Getting Started

Creating an App

How to create a new Joystick app.

Using the Production Release

The production release of Joystick is considered the current, stable release of Joystick. This is the version of Joystick installed when you run npm i -g @joystick.js/cli. This is the recommended version of Joystick to use for your app. To create an app with this release, from your terminal, run:

Terminal

joystick create <app-name>

Replace <app-name> in the command above with the name of your app (use only single word, hyphenated, or snake_case names). The command above will create your app and install Joystick's dependencies:

  • @joystick.js/ui: the client-side, component portion of the framework
  • @joystick.js/node: the server-side, Node.js portion of the framework
  • @joystick.js/test: the testing framework you will use for writing tests against your Joystick app

Though separate packages, all three are designed to work together and are utilized when building your app.

Using the Canary Release

The canary release of Joystick is considered the current, development release of Joystick. This is the version of Joystick installed when you run npm i -g @joystick.js/cli-canary. This release is considered unstable and should only be used for experimental purposes.

Use at your own risk

The canary release is the "nightly" version of Joystick and is subject to incomplete or buggy code. It's subject to frequent change and should be considered unstable. Only use this in development or if you know what you're doing.

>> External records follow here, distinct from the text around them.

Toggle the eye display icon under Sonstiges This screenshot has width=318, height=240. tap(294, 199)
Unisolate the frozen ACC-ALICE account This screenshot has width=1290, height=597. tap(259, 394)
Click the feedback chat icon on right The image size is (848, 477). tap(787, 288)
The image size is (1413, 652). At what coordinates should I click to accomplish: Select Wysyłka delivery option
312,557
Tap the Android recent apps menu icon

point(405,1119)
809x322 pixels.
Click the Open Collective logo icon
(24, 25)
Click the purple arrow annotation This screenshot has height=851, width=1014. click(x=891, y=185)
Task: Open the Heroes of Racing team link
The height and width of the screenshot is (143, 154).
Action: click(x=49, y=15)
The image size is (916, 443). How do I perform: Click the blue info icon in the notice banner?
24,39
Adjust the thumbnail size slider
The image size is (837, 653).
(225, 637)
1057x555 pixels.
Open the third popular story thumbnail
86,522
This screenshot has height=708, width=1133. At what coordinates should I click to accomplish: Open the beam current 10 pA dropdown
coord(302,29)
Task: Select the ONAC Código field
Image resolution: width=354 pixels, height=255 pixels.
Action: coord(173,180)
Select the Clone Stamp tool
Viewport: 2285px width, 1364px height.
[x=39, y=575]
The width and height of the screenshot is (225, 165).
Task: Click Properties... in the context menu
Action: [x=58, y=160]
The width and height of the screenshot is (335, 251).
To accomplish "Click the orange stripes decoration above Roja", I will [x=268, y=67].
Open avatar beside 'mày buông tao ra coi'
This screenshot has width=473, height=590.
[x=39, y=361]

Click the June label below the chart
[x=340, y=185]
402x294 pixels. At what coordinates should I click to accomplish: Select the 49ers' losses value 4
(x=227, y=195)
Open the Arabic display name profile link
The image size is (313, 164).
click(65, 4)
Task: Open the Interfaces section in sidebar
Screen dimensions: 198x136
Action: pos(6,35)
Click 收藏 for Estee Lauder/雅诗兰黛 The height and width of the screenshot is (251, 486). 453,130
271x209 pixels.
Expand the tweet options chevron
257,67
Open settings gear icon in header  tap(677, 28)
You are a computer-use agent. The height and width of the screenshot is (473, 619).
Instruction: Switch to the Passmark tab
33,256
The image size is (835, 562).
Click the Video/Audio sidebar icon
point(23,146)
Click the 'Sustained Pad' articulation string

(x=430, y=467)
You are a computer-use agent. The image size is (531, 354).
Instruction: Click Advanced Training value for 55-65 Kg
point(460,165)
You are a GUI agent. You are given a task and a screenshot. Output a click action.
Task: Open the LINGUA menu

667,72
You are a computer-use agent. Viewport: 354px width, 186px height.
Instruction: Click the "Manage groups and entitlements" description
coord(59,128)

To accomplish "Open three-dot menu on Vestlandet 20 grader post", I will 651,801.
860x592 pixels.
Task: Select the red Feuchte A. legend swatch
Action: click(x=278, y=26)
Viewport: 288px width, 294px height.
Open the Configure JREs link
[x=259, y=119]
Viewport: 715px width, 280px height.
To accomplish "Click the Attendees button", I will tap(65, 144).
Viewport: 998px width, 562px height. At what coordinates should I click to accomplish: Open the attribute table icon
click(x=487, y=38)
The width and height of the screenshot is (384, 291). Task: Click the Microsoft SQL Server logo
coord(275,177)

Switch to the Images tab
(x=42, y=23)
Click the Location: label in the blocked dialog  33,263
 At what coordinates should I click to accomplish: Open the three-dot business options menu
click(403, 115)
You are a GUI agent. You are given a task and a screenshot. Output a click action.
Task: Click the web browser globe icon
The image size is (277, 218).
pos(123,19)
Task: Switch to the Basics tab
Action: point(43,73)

To create a new app using the canary release, from your terminal, run:

Terminal

joystick-canary create <app-name> --release canary

Replace <app-name> in the command above with the name of your app (use only single word, hyphenated, or snake_case names).

The --release canary flag here is important. If you fail to do this, your app will be created with the production version of Joystick's dependencies. This is done as a fail-safe to prevent you from accidentally creating an unstable app. The command above will create your app and install the canary version of Joystick's dependencies:

  • @joystick.js/ui-canary: the canary version of the client-side, component portion of the framework
  • @joystick.js/node-canary: the canary version of the server-side, Node.js portion of the framework
  • @joystick.js/test-canary: the canary version of the testing framework you will use for writing tests against your Joystick app

Identical to the production packages, thought separate, all three are designed to work together and are utilized when building your app.